In Interest of W.B.B. considered a request for contempt findings against a Texas mother. The parents of a child had divorced in 2010. The parents were named joint managing conservators of their child, and the father had the right to designate his residence. The couple agreed to multiple mutual injunctions.
Among other injunctions, their divorce decree incorporated a morality clause agreement that prevented both the mother and the father from permitting anyone with whom she or he was romantically involved to stay overnight while the couple’s son was with her or him. The injunction was to expire in 2015 when the son turned eight, or when one of the ex-spouses remarried, whichever event happened first.

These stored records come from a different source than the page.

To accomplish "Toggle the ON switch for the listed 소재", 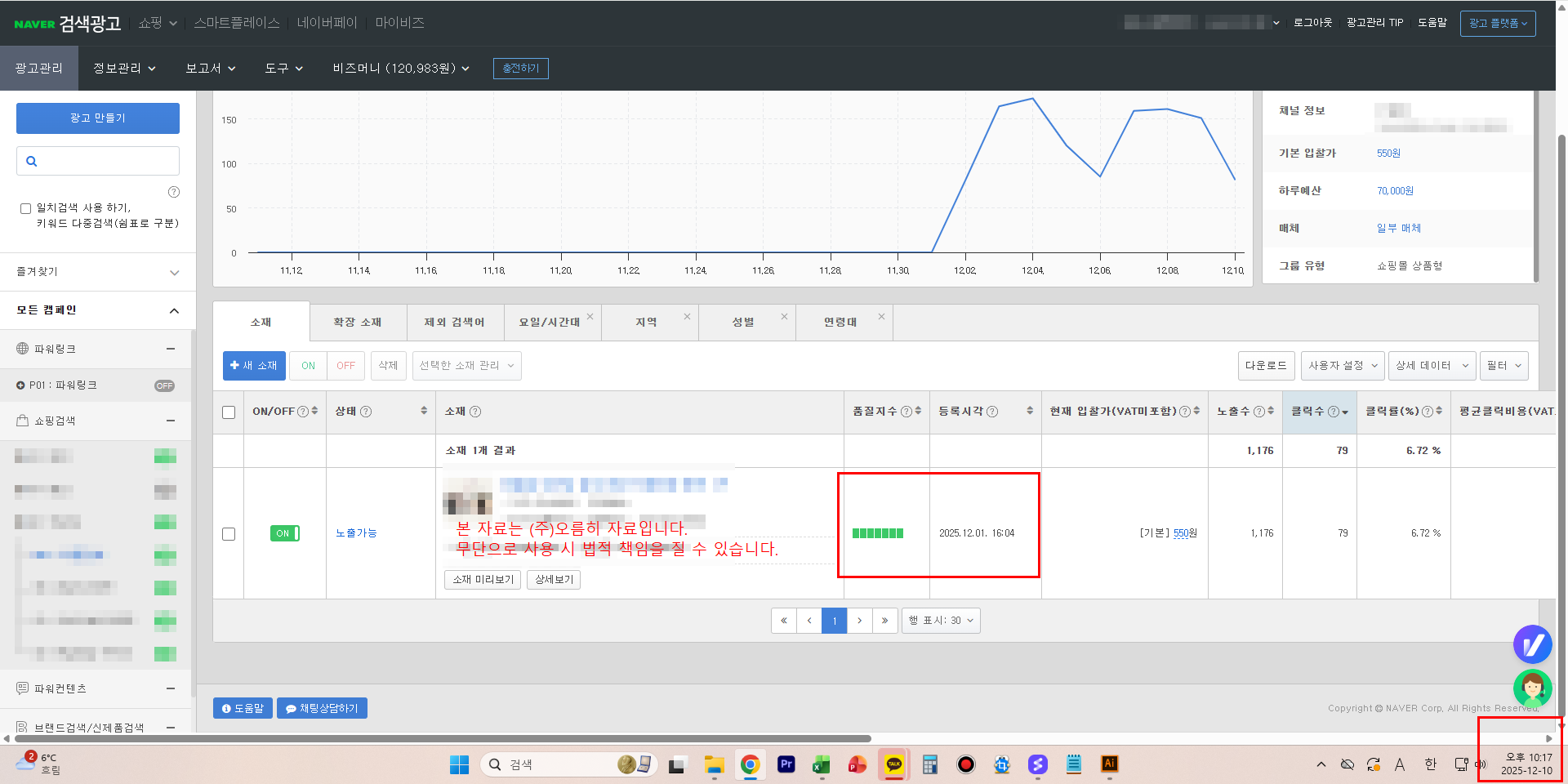I will point(284,533).
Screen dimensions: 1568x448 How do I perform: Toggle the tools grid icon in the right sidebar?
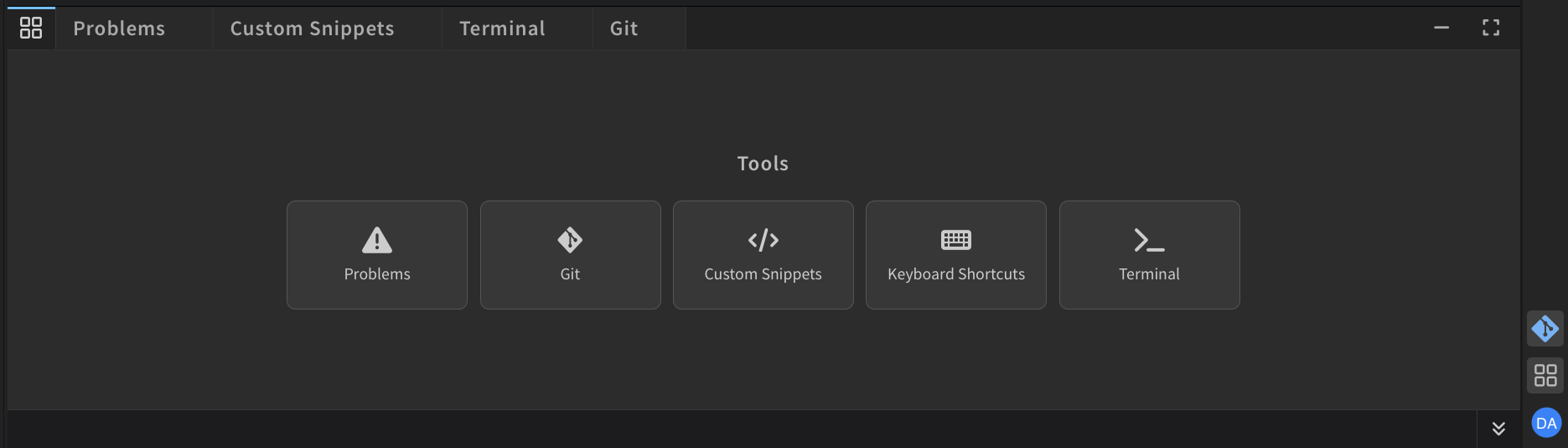1545,375
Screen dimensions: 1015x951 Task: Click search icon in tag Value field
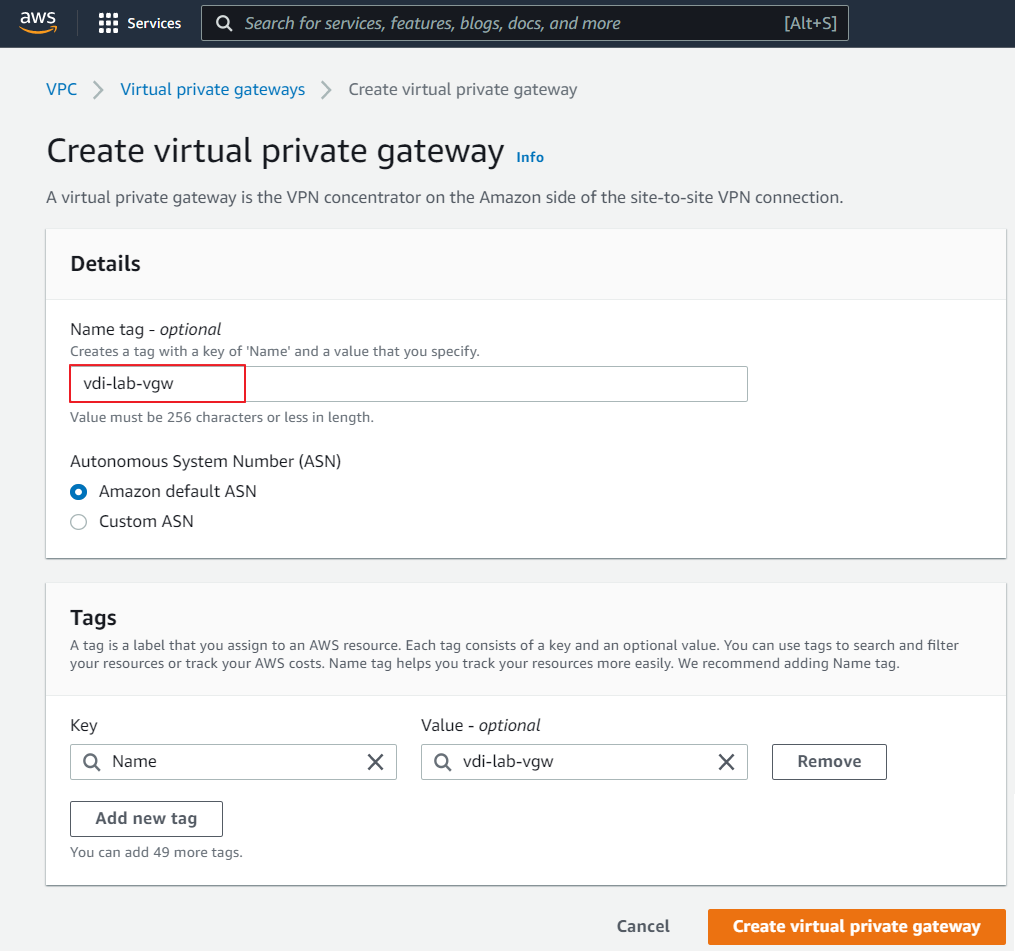[442, 762]
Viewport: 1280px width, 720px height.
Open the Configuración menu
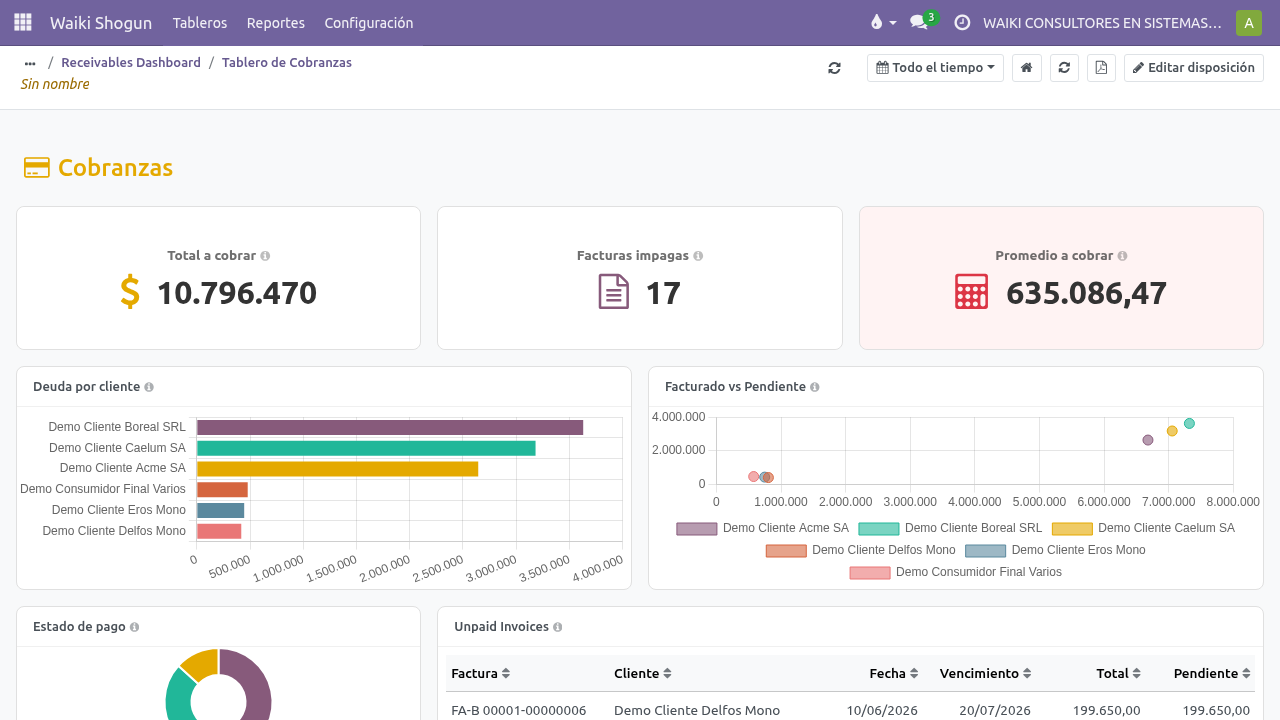[x=369, y=22]
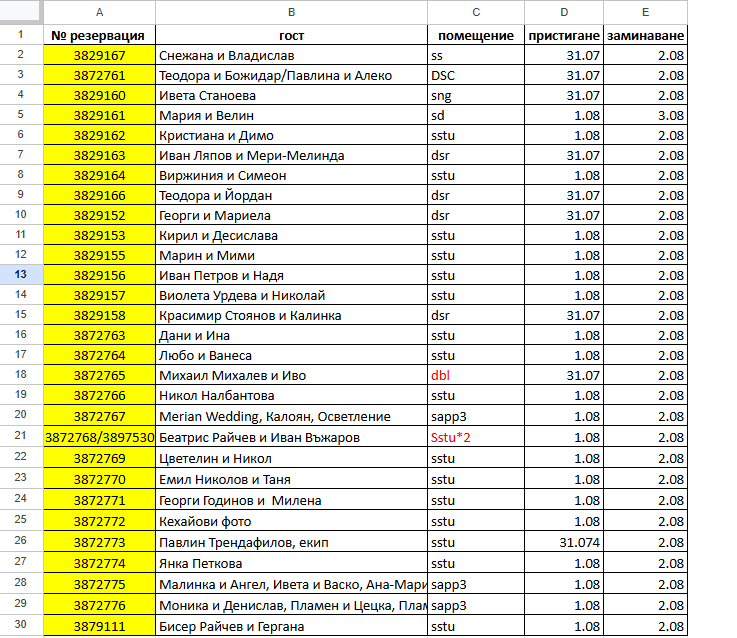Select column E header

[645, 12]
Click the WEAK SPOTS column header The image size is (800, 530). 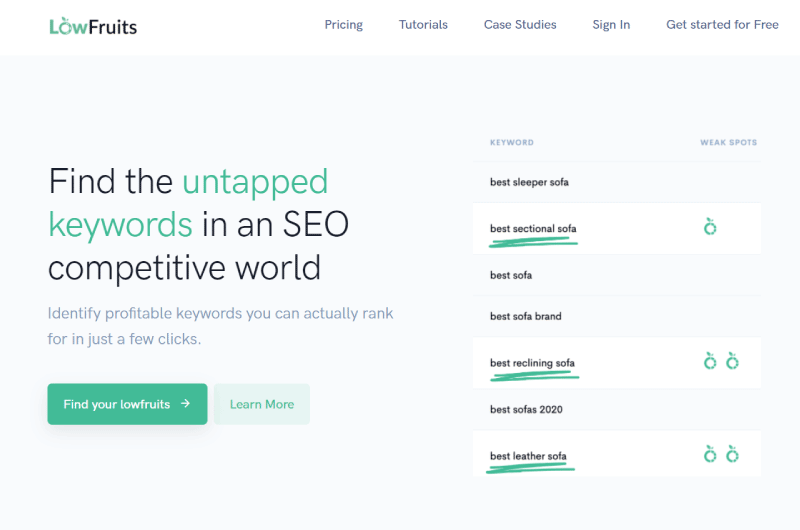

The father remarried in 2013, and the son’s eighth birthday was in 2015. The father moved to modify the divorce decree. The couple reached a mediated settlement agreement that the court incorporated into its order granting the motion to modify the original agreement. The order allowed the father to designate the child’s primary residence and also kept the morality clause in effect with the exception that it would be void if the mother remarried before the child turned eight, and this would be the material and substantial change in circumstances. The mother’s child support obligation would increase to be in line with the Texas Child Support Guidelines, the mother would have to reimburse the father for their child’s health insurance, and the mother would need to notify the father of the remarriage if it happened before the child turned eight. The parents were also prohibited from coming within 50 feet of each other, interfering with the other’s job, and doing other things.